# Task to carry out
Write out the material as a CSV file with two columns, "request" and "answer". Each record gets one row, with its text and its answer each in a single quoted field and any line breaks replaced by spaces.
* start Data to use *
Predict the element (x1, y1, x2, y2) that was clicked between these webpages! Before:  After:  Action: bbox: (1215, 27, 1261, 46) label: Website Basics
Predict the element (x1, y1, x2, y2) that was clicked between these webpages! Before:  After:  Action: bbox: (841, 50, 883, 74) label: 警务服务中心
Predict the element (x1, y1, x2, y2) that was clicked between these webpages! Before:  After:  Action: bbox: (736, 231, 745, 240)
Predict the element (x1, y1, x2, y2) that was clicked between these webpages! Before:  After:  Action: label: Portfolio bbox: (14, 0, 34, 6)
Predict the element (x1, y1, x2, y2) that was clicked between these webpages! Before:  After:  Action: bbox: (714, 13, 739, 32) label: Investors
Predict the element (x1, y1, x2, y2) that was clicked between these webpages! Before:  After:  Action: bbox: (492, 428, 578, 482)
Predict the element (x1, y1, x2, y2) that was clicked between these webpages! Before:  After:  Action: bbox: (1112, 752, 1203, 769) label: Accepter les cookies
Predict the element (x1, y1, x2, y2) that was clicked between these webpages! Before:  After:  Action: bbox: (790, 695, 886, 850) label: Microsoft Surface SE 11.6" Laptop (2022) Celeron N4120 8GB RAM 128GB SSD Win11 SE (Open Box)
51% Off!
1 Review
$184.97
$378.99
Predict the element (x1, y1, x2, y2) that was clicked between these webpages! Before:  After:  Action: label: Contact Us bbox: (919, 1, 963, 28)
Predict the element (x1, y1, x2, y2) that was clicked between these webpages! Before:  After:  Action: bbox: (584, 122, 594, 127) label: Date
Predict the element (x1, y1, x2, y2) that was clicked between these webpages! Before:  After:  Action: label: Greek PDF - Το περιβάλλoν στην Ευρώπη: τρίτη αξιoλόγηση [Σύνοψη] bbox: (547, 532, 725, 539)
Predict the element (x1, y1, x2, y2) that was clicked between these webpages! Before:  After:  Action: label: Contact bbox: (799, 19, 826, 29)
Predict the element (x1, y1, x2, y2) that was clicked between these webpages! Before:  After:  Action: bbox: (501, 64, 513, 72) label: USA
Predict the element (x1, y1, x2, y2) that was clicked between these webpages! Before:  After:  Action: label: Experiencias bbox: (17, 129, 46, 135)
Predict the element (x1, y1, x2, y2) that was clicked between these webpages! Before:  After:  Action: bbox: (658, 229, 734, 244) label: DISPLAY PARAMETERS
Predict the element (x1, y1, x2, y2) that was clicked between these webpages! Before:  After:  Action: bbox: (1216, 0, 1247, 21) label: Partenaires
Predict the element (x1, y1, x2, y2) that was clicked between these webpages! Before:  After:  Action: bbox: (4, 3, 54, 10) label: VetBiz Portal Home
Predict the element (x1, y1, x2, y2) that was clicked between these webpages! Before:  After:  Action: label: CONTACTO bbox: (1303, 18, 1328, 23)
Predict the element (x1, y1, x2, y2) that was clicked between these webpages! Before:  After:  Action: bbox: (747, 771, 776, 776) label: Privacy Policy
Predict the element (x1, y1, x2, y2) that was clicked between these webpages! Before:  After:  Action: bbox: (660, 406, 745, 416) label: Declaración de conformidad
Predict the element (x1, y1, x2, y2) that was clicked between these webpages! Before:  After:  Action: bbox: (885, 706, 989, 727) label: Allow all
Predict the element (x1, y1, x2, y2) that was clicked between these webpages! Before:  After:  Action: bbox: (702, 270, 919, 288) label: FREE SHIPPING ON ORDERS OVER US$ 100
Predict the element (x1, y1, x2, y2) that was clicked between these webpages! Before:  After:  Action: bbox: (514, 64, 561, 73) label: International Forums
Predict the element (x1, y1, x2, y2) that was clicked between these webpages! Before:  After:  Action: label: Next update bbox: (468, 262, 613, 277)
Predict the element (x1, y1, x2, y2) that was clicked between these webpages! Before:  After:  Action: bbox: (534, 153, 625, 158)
* end Data to use *
# Output
request,answer
"Predict the element (x1, y1, x2, y2) that was clicked between these webpages! Before:  After:","Action: bbox: (1215, 27, 1261, 46) label: Website Basics"
"Predict the element (x1, y1, x2, y2) that was clicked between these webpages! Before:  After:","Action: bbox: (841, 50, 883, 74) label: 警务服务中心"
"Predict the element (x1, y1, x2, y2) that was clicked between these webpages! Before:  After:","Action: bbox: (736, 231, 745, 240)"
"Predict the element (x1, y1, x2, y2) that was clicked between these webpages! Before:  After:","Action: label: Portfolio bbox: (14, 0, 34, 6)"
"Predict the element (x1, y1, x2, y2) that was clicked between these webpages! Before:  After:","Action: bbox: (714, 13, 739, 32) label: Investors"
"Predict the element (x1, y1, x2, y2) that was clicked between these webpages! Before:  After:","Action: bbox: (492, 428, 578, 482)"
"Predict the element (x1, y1, x2, y2) that was clicked between these webpages! Before:  After:","Action: bbox: (1112, 752, 1203, 769) label: Accepter les cookies"
"Predict the element (x1, y1, x2, y2) that was clicked between these webpages! Before:  After:","Action: bbox: (790, 695, 886, 850) label: Microsoft Surface SE 11.6"" Laptop (2022) Celeron N4120 8GB RAM 128GB SSD Win11 SE (Open Box) 51% Off! 1 Review $184.97 $378.99"
"Predict the element (x1, y1, x2, y2) that was clicked between these webpages! Before:  After:","Action: label: Contact Us bbox: (919, 1, 963, 28)"
"Predict the element (x1, y1, x2, y2) that was clicked between these webpages! Before:  After:","Action: bbox: (584, 122, 594, 127) label: Date"
"Predict the element (x1, y1, x2, y2) that was clicked between these webpages! Before:  After:","Action: label: Greek PDF - Το περιβάλλoν στην Ευρώπη: τρίτη αξιoλόγηση [Σύνοψη] bbox: (547, 532, 725, 539)"
"Predict the element (x1, y1, x2, y2) that was clicked between these webpages! Before:  After:","Action: label: Contact bbox: (799, 19, 826, 29)"
"Predict the element (x1, y1, x2, y2) that was clicked between these webpages! Before:  After:","Action: bbox: (501, 64, 513, 72) label: USA"
"Predict the element (x1, y1, x2, y2) that was clicked between these webpages! Before:  After:","Action: label: Experiencias bbox: (17, 129, 46, 135)"
"Predict the element (x1, y1, x2, y2) that was clicked between these webpages! Before:  After:","Action: bbox: (658, 229, 734, 244) label: DISPLAY PARAMETERS"
"Predict the element (x1, y1, x2, y2) that was clicked between these webpages! Before:  After:","Action: bbox: (1216, 0, 1247, 21) label: Partenaires"
"Predict the element (x1, y1, x2, y2) that was clicked between these webpages! Before:  After:","Action: bbox: (4, 3, 54, 10) label: VetBiz Portal Home"
"Predict the element (x1, y1, x2, y2) that was clicked between these webpages! Before:  After:","Action: label: CONTACTO bbox: (1303, 18, 1328, 23)"
"Predict the element (x1, y1, x2, y2) that was clicked between these webpages! Before:  After:","Action: bbox: (747, 771, 776, 776) label: Privacy Policy"
"Predict the element (x1, y1, x2, y2) that was clicked between these webpages! Before:  After:","Action: bbox: (660, 406, 745, 416) label: Declaración de conformidad"
"Predict the element (x1, y1, x2, y2) that was clicked between these webpages! Before:  After:","Action: bbox: (885, 706, 989, 727) label: Allow all"
"Predict the element (x1, y1, x2, y2) that was clicked between these webpages! Before:  After:","Action: bbox: (702, 270, 919, 288) label: FREE SHIPPING ON ORDERS OVER US$ 100"
"Predict the element (x1, y1, x2, y2) that was clicked between these webpages! Before:  After:","Action: bbox: (514, 64, 561, 73) label: International Forums"
"Predict the element (x1, y1, x2, y2) that was clicked between these webpages! Before:  After:","Action: label: Next update bbox: (468, 262, 613, 277)"
"Predict the element (x1, y1, x2, y2) that was clicked between these webpages! Before:  After:","Action: bbox: (534, 153, 625, 158)"